E os personagens são tão diversos quanto poderiam: o cínico Burlap, o revolucionário e insignificante Ildidge, o demasiadamente humanoRampion, a atormentada Marjorie dentre vários outros. Sendo meus preferidos a inteligente e hedonista Lucy, em diálogo a seguir com o angustiado Walter Bidlake:
“- Romântico, romântico! – escarneou ela. – Tens uma maneira tão absurdamente antiquada de pensar nas coisas. Matar e tripudiar sobre cadáveres e amar e o mais que segue. É ridículo. Por que não andas logo de fraque e plastrão?… Procura ser um pouco mais moderno.
- Prefiro ser humano.
- Viver modernamente é viver rapidamente – continuou ela. – Não podes carregar um vagão cheio de idéias e romantismo nestes tempos. Quando viajamos de avião, devemos deixar para trás as bagagens pesadas. A velha alma de antanho sentava muito bem quando se vivia vagarosamente. Mas é pesada demais para os nossos dias. Não há lugar para ela no avião…

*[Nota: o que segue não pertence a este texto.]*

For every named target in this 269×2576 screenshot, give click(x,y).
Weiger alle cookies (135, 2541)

- Nem mesmo para um coração? – perguntou Walter. – Não me preocupa muito a alma. – Já uma vez se preocupara com ela. Mas agora que a sua vida não consistia em ler filósofos, ele estava um pouco menos interessado nela. – mas o coração – ajuntou -, o coração…

Lucy sacudiu a cabeça.
- Talvez seja uma pena – concedeu ela. – mas tudo tem o seu preço. Se gostamos da velocidade, se queremos ganhar terreno, não podemos levar bagagem. Trata-se de saber o que queremos, e de estarmos prontos a pagar o preço devido. Eu sei exatamente o que quero; assim, sacrifico a bagagem. Se te agrada viajar num caminhão de mudanças, viaja. Mas não esperes que eu te acompanhe, ó meu suavíssimo Walter. Não esperes que eu leve o teu piano de cauda no meu monoplano de dois lugares.”

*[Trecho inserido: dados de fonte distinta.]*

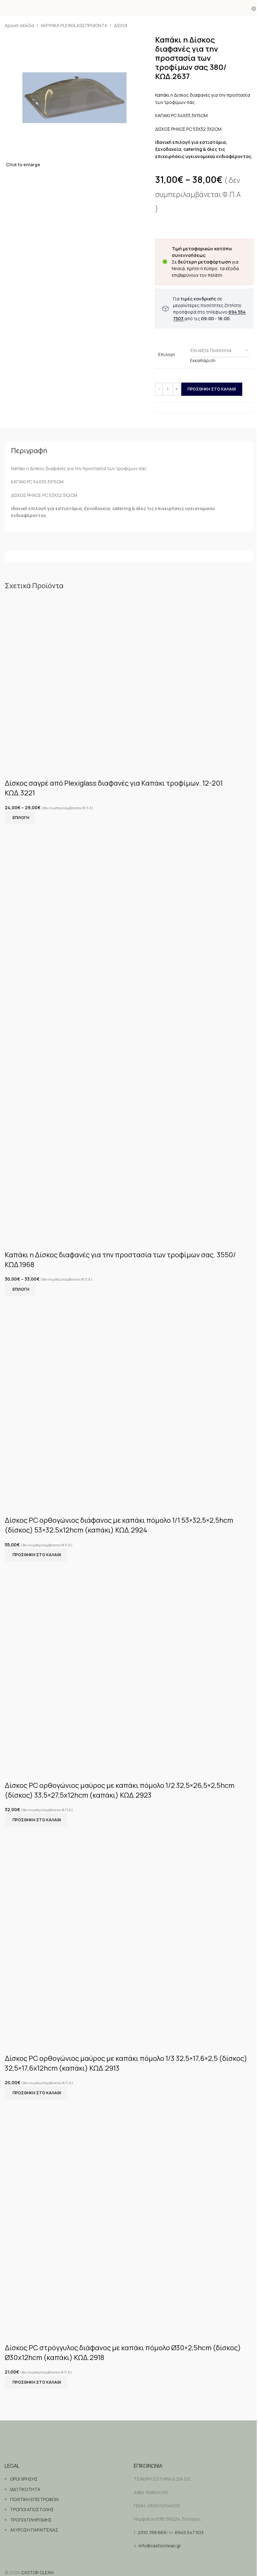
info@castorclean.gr (160, 2546)
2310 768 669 (152, 2532)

E o pessimista sem objetivos ou credos,Spandrell. Eles vão levantar os debates e as ideias mais interessantes.  

“- É jovem ainda. - Foi assim que Spandrell comentou a noite. Jovem e um pouco insípida. As noites são como seres humanos: só começam a interessar depois que ficam adultas. Lá pela meia-noite elas atingem a puberdade. Um pouco depois da 1 hora chegam à maioridade. A sua plenitude esta entre duas e duas e meia. Uma hora mais tarde elas vão ficando cada vez mais desesperadas, como essas mulheres devoradoras de homens e esses homens maduros em declínio que andam por aí a saltitar num pé só mais violentamente do que nunca, na esperança de se convencerem a si mesmos de que não são velhos. Depois das quatro horas, as noites entram em plena decomposição. E a sua morte é horrível. Verdadeiramente horrível, ao nascer do sol, quando as garrafas estão vazias, as pessoas têm um aspecto de cadáveres e o desejo se desfaz em desgosto. Tenho um fraco pelas cenas de leito de morte, confesso – ajuntou Spandrell.”

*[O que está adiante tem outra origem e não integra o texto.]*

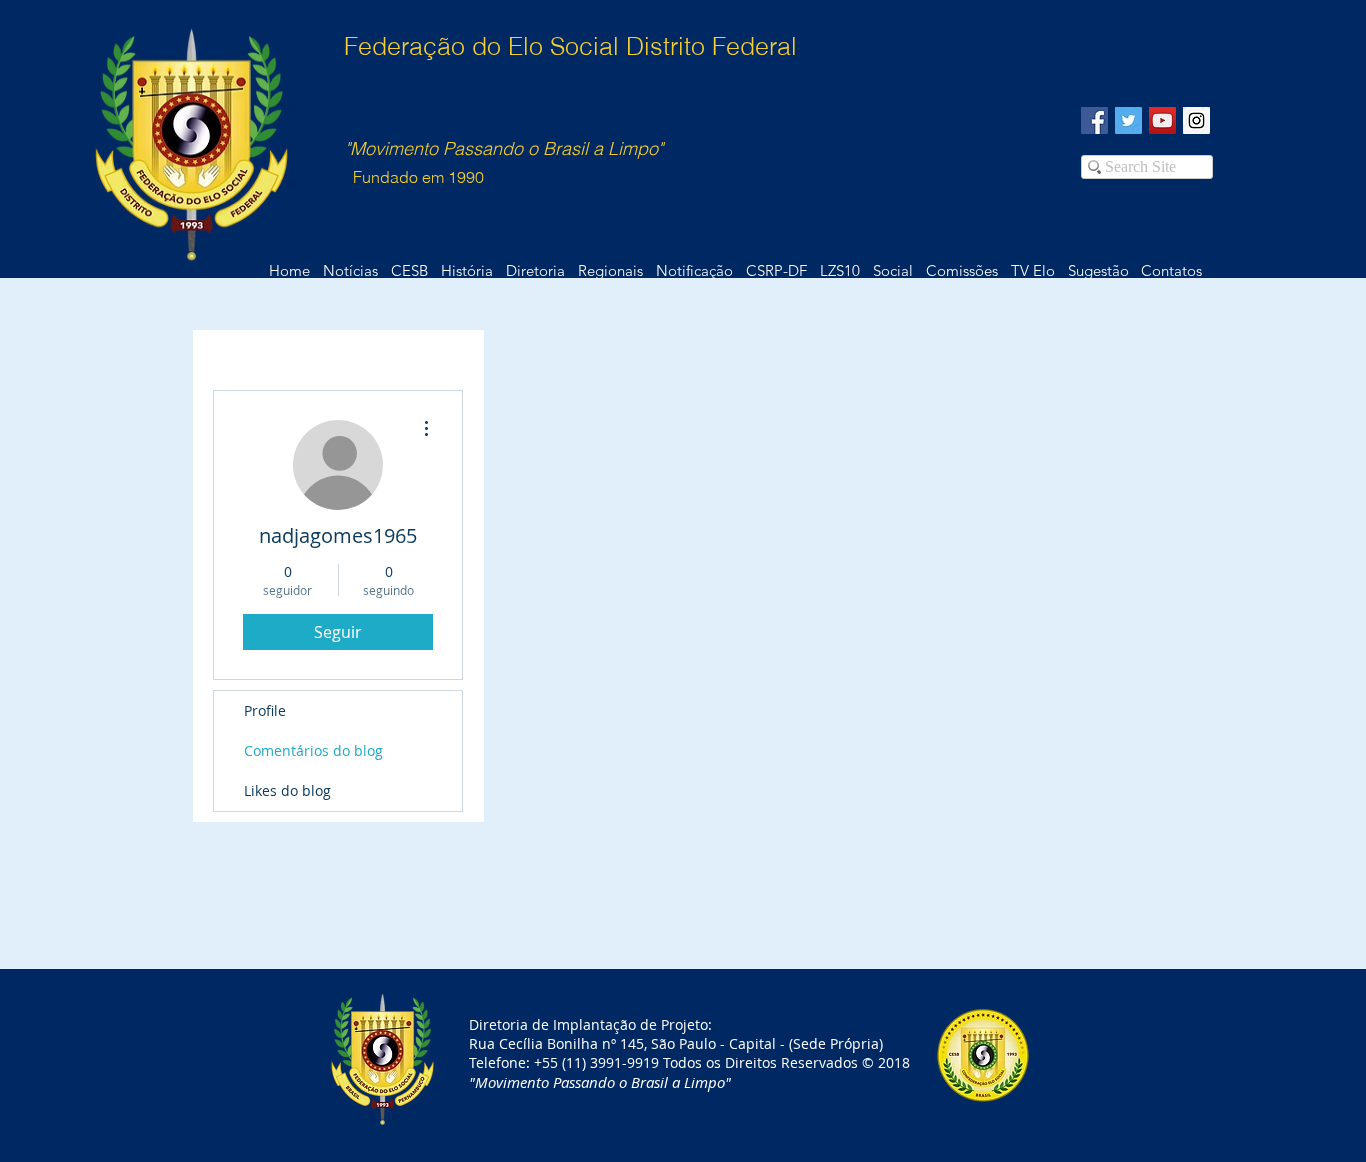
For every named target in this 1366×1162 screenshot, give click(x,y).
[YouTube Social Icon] (1162, 120)
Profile (265, 710)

Antes de finalizar essa resenha, aproveito, pois, para justificar a nota que se segue. Por ser tão denso, é também por vezes cansativo. Além disso, nem todos personagens são tão interessantes assim. O próprio autor, ainda na voz de Quarles exprimiu isso: 
“O grande defeito do romance de ideias é que ele é uma coisa artificial, arranjada. Necessariamente; porque as pessoas capazes de desenvolver teses formuladas de maneira adequada não são bem reais; são levemente monstruosas. Torna-se um tanto cansativo, com o andar do tempo, viver com monstros.”
 Mas nada que tire seu mérito. Contraponto é daqueles livros que te deixam inquieto, que precisam ser relidos, uma vez que toda sua significação depende de como interage com o leitor. É um livro de múltiplas camadas para se ler entre pausas e respiradas. Se de acordo com Huxley a única generalização que podemos arriscar é que as maiores obras de arte tem tido grandes assuntos, essa é uma obra de arte das mais elevadas.